Funimation licensed the series for streaming on its official website. Following Sony's acquisition of Crunchyroll, the series was moved to the platform; the series was removed from the platform in July 2026. The series was licensed by Madman Entertainment and AnimeLab for an English release in Australia and New Zealand.

====Music====
The music for the series was composed by Taisei Iwasaki. The original soundtrack album for the series was released on July 15, 2015. The original soundtrack album for Blood Blockade Battlefront & Beyond was released on December 13, 2017. Bump of Chicken performed the first opening theme, "Hello, World!", while Unison Square Garden performed the ending theme "Sugar Song and Bitter Step" (シュガーソングとビターステップ, Shugā Songu to Bitā Suteppu). For Blood Blockade Battlefront & Beyond, Unison Square Garden performed the opening theme "Fake Town Baby", while Daoko and Yasuyuki Okamura (credited as Daoko × Yasuyuki Okamura) performed the ending theme "Step Up Love" (ステップアップ LOVE, Suteppu Appu Rabu).

===Stage play===
In the sixth volume of Blood Blockade Battle Front Back 2 Back, it was revealed that a live action stage play inspired by the manga was being produced. It ran at The Galaxy Theatre in Tokyo from November 2–10, 2019, and at Umeda Arts Theater Dramacity from November 14–17 of that same year. Daisuke Nishida directed and wrote the play.

==Reception==
The manga series of Blood Blockade Battlefront received generally good critical response. Brigid Alverson from MTV Geek criticized the artwork for being hard to follow and stated "it boils down to a matter of taste. Blood Blockade Battleground is a good choice for readers who like a lot of action and don't mind being dropped into the middle of the story, without a lot of setup." On the other hand, The Fandom Post's John Rose praised the artwork more specifically the monsters' designs. He highly recommended it to Triguns readers as well as superhero comic reader, sci-fi hero and Futurama fans. Several of the volumes have also appeared in rankings for bestselling manga.

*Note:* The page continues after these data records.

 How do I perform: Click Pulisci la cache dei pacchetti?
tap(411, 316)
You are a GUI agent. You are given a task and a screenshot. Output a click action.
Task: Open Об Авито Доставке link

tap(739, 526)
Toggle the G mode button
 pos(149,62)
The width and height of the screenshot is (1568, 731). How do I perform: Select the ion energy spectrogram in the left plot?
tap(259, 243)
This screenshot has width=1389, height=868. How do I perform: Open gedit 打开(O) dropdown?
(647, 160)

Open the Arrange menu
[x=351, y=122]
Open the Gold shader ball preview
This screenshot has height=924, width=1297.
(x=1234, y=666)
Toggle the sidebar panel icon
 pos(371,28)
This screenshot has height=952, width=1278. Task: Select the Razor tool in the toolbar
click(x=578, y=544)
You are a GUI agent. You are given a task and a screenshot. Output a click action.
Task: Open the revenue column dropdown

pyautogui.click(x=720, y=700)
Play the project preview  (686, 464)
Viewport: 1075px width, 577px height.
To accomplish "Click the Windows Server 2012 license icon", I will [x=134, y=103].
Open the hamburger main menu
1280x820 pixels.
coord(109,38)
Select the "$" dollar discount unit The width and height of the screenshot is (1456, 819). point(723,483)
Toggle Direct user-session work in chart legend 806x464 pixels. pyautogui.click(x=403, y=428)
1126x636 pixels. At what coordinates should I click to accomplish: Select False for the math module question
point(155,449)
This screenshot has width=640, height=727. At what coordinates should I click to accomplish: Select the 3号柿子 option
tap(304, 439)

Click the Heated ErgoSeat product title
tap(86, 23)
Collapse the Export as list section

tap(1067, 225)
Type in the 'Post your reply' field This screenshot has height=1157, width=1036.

The anime adaptation of the series has received generally positive reviews. Jacob Hope Chapman from Anime News Network praised the cast and studio Bones' work. Additionally, he liked the consistency in quality and commented "The contiguous threads laced through these episodic adventures are beginning to converge fast, and while I can't see the full picture yet, I know Rie Matsumoto is building the anime-original material of Leo's romance into something special. The animation continues to be jaw-dropping. The music continues to be soul-warming. There's never enough time in one writeup to talk about everything that makes the episode so damn good. Blood Blockade Battlefront continues to be The Very Best." Jarius Taylor from the Fandom Post called it "both ridiculously cool and ridiculously weird" and praised the cast like Chapman. In a later review he said "It's still not entirely clear what this show is going for yet but for now it's a good ride and I have more than enough faith in the people behind it to believe the destination will be worthwhile." Rachael Verret, a writer from The Mary Sue, gave the series a perfect score having pointed out its "energy and joviality" seen through the cast and the ending sequences which reminded her of another series, Baccano!. Similarly, Chapman wrote an article titled "Three Reasons Why Blood Blockade Battlefront is the Best Show of the Spring" commenting "It's the coolest, cutest, and cleverest anime I've seen in a long time, easily the best new show of the Spring 2015."

The first DVD of the series sold 4,784 units during its debut. Meanwhile, the first Blu-ray sold 12,171 units in its first week of release. For the Newtype preliminary awards for 2015, the series was sixth in the category "Sound" while fourth in the category "Theme Song" for "Sugar Song to Bitter Step." In the category "Best Mascot", Sonic ranked first. In another poll by the Japanese magazine Entermix, the series was voted as the second most popular one.